> WORK INSTRUCTION
Repeat verbatim each line from the line with "The image size is (1440, 2560)." to the end of the entries. Pictures do not belong in the copy.

(Stored data entries)

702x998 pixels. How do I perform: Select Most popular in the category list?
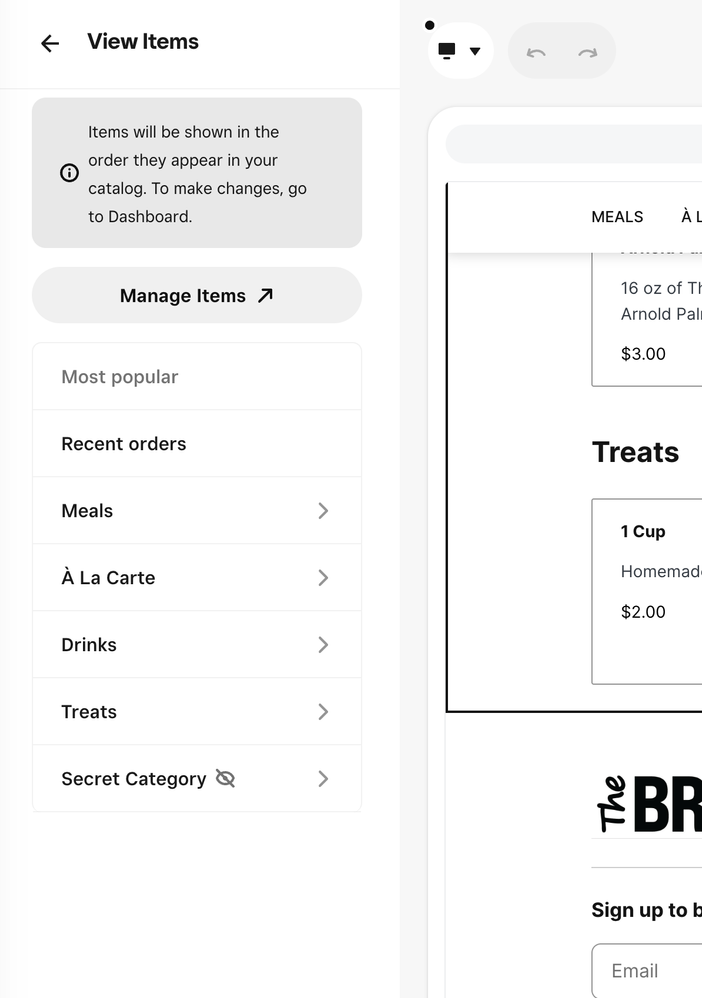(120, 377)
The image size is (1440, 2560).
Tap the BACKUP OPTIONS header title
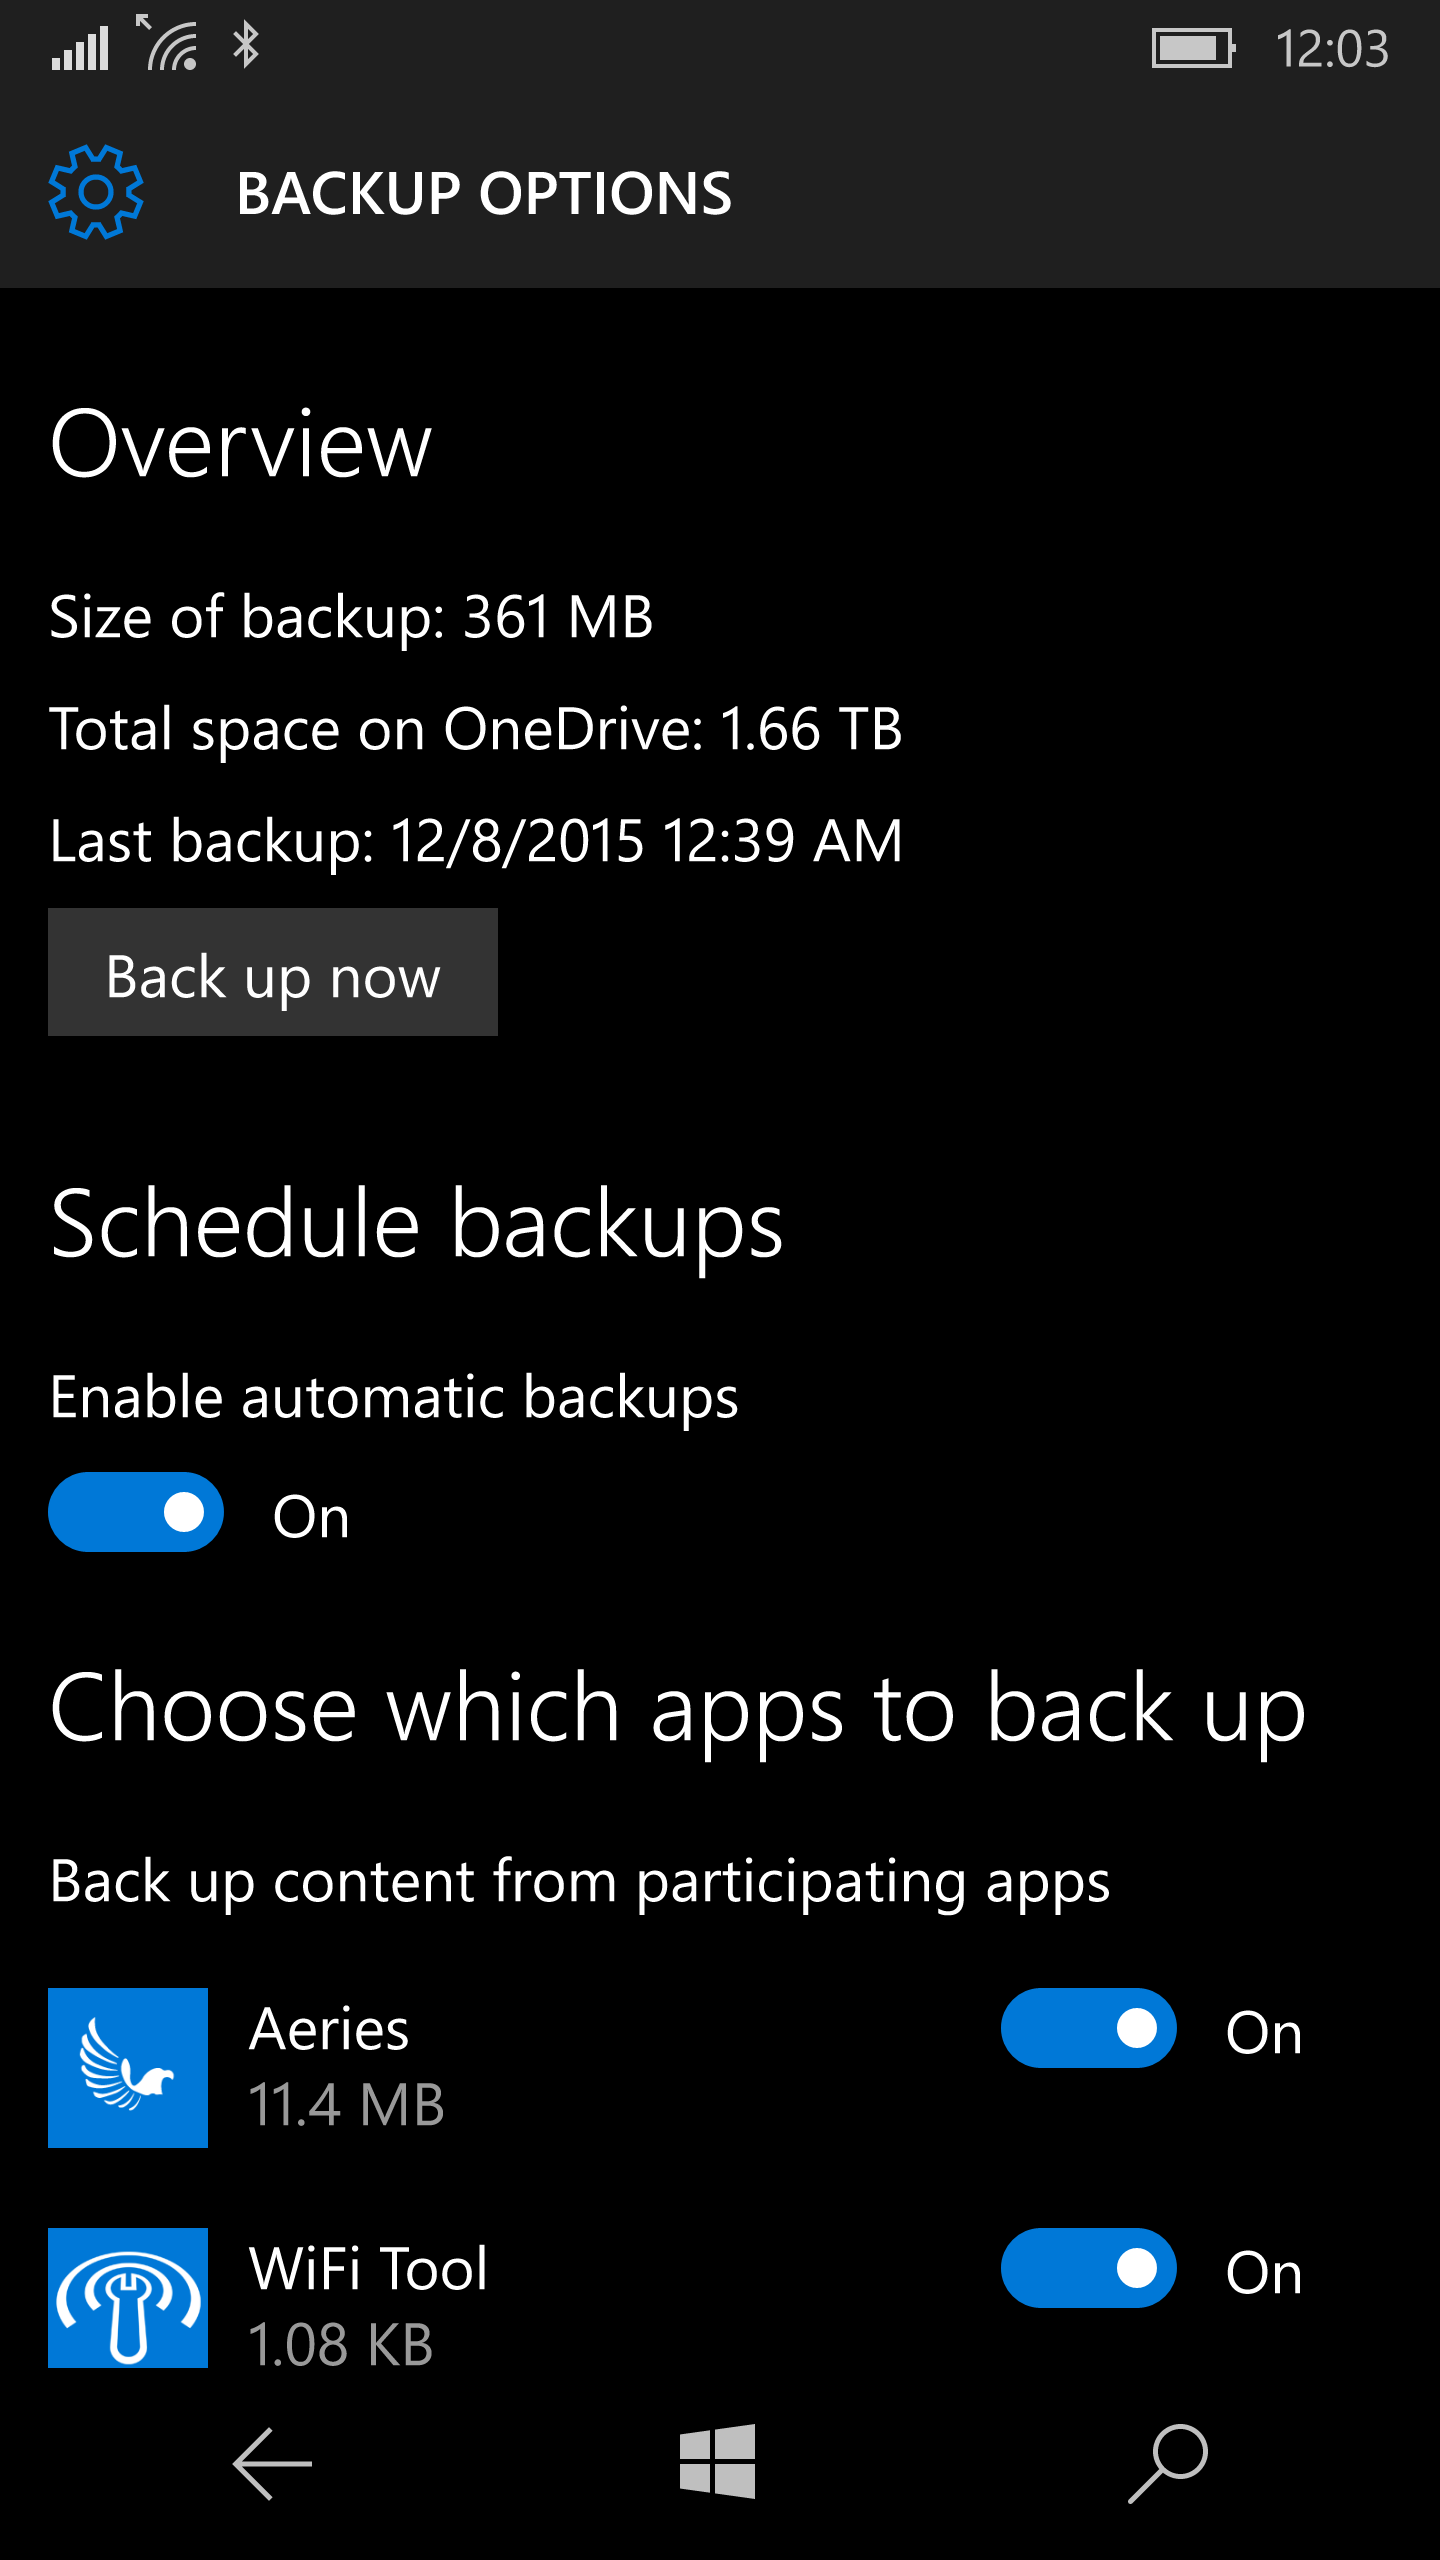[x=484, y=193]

> SOLVED PROBLEM
The image size is (1440, 2560).
Tap the BACKUP OPTIONS header title
[x=484, y=193]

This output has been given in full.